● **WORK INSTRUCTIONS**
All records are to be restated exactly, each line as it reads.

*** Opening AVAILABLE DATA ***

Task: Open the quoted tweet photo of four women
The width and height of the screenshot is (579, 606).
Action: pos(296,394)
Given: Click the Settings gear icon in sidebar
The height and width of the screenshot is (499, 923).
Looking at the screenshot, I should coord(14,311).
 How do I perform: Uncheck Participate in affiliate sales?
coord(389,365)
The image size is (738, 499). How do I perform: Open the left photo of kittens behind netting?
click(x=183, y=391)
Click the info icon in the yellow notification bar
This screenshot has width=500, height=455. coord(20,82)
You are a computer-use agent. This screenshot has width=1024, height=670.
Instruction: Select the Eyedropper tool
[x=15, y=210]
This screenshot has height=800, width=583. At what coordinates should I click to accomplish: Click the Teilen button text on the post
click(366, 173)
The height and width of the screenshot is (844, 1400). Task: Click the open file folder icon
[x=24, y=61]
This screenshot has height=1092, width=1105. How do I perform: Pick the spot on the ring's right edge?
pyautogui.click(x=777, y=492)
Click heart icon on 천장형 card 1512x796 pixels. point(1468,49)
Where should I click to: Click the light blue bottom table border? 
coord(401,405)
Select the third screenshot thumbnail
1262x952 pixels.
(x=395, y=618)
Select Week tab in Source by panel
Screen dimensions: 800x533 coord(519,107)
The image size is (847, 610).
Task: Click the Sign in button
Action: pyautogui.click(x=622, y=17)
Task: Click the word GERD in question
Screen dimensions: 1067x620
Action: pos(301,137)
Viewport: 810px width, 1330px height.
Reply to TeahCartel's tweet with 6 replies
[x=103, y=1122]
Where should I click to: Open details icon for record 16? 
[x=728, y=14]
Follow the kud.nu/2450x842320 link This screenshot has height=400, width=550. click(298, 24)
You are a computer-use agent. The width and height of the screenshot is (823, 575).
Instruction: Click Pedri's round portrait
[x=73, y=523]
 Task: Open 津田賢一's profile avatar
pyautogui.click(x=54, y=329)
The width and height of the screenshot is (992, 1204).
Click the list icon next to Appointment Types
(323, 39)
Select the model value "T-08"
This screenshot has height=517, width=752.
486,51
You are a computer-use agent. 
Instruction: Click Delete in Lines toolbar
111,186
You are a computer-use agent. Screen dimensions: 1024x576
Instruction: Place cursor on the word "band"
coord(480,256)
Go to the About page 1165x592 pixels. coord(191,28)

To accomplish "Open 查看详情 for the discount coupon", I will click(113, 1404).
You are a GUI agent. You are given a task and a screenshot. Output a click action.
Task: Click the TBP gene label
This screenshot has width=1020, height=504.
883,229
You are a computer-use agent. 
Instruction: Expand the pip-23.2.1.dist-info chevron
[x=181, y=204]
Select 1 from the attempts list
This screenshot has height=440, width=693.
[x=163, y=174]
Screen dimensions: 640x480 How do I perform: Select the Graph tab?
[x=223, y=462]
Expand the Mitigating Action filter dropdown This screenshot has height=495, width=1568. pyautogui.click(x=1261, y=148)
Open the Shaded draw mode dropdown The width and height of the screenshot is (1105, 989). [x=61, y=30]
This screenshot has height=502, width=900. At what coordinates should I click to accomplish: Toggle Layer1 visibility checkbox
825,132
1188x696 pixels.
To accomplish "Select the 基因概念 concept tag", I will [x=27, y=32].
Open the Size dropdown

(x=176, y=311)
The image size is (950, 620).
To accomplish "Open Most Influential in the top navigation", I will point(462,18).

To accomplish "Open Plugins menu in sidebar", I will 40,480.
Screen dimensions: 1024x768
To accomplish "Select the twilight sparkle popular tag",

*** Closing AVAILABLE DATA ***

● **OUTPUT**
Task: Open the quoted tweet photo of four women
The width and height of the screenshot is (579, 606).
Action: pos(296,394)
Given: Click the Settings gear icon in sidebar
The height and width of the screenshot is (499, 923).
Looking at the screenshot, I should coord(14,311).
 How do I perform: Uncheck Participate in affiliate sales?
coord(389,365)
The image size is (738, 499). How do I perform: Open the left photo of kittens behind netting?
click(x=183, y=391)
Click the info icon in the yellow notification bar
This screenshot has width=500, height=455. coord(20,82)
You are a computer-use agent. This screenshot has width=1024, height=670.
Instruction: Select the Eyedropper tool
[x=15, y=210]
This screenshot has height=800, width=583. At what coordinates should I click to accomplish: Click the Teilen button text on the post
click(366, 173)
The height and width of the screenshot is (844, 1400). Task: Click the open file folder icon
[x=24, y=61]
This screenshot has height=1092, width=1105. How do I perform: Pick the spot on the ring's right edge?
pyautogui.click(x=777, y=492)
Click heart icon on 천장형 card 1512x796 pixels. point(1468,49)
Where should I click to: Click the light blue bottom table border? 
coord(401,405)
Select the third screenshot thumbnail
1262x952 pixels.
(x=395, y=618)
Select Week tab in Source by panel
Screen dimensions: 800x533 coord(519,107)
The image size is (847, 610).
Task: Click the Sign in button
Action: pyautogui.click(x=622, y=17)
Task: Click the word GERD in question
Screen dimensions: 1067x620
Action: pos(301,137)
Viewport: 810px width, 1330px height.
Reply to TeahCartel's tweet with 6 replies
[x=103, y=1122]
Where should I click to: Open details icon for record 16? 
[x=728, y=14]
Follow the kud.nu/2450x842320 link This screenshot has height=400, width=550. click(298, 24)
You are a computer-use agent. The width and height of the screenshot is (823, 575).
Instruction: Click Pedri's round portrait
[x=73, y=523]
 Task: Open 津田賢一's profile avatar
pyautogui.click(x=54, y=329)
The width and height of the screenshot is (992, 1204).
Click the list icon next to Appointment Types
(323, 39)
Select the model value "T-08"
This screenshot has height=517, width=752.
486,51
You are a computer-use agent. 
Instruction: Click Delete in Lines toolbar
111,186
You are a computer-use agent. Screen dimensions: 1024x576
Instruction: Place cursor on the word "band"
coord(480,256)
Go to the About page 1165x592 pixels. coord(191,28)

To accomplish "Open 查看详情 for the discount coupon", I will click(113, 1404).
You are a GUI agent. You are given a task and a screenshot. Output a click action.
Task: Click the TBP gene label
This screenshot has width=1020, height=504.
883,229
You are a computer-use agent. 
Instruction: Expand the pip-23.2.1.dist-info chevron
[x=181, y=204]
Select 1 from the attempts list
This screenshot has height=440, width=693.
[x=163, y=174]
Screen dimensions: 640x480 How do I perform: Select the Graph tab?
[x=223, y=462]
Expand the Mitigating Action filter dropdown This screenshot has height=495, width=1568. pyautogui.click(x=1261, y=148)
Open the Shaded draw mode dropdown The width and height of the screenshot is (1105, 989). [x=61, y=30]
This screenshot has height=502, width=900. At what coordinates should I click to accomplish: Toggle Layer1 visibility checkbox
825,132
1188x696 pixels.
To accomplish "Select the 基因概念 concept tag", I will [x=27, y=32].
Open the Size dropdown

(x=176, y=311)
The image size is (950, 620).
To accomplish "Open Most Influential in the top navigation", I will point(462,18).

To accomplish "Open Plugins menu in sidebar", I will 40,480.
Screen dimensions: 1024x768
To accomplish "Select the twilight sparkle popular tag",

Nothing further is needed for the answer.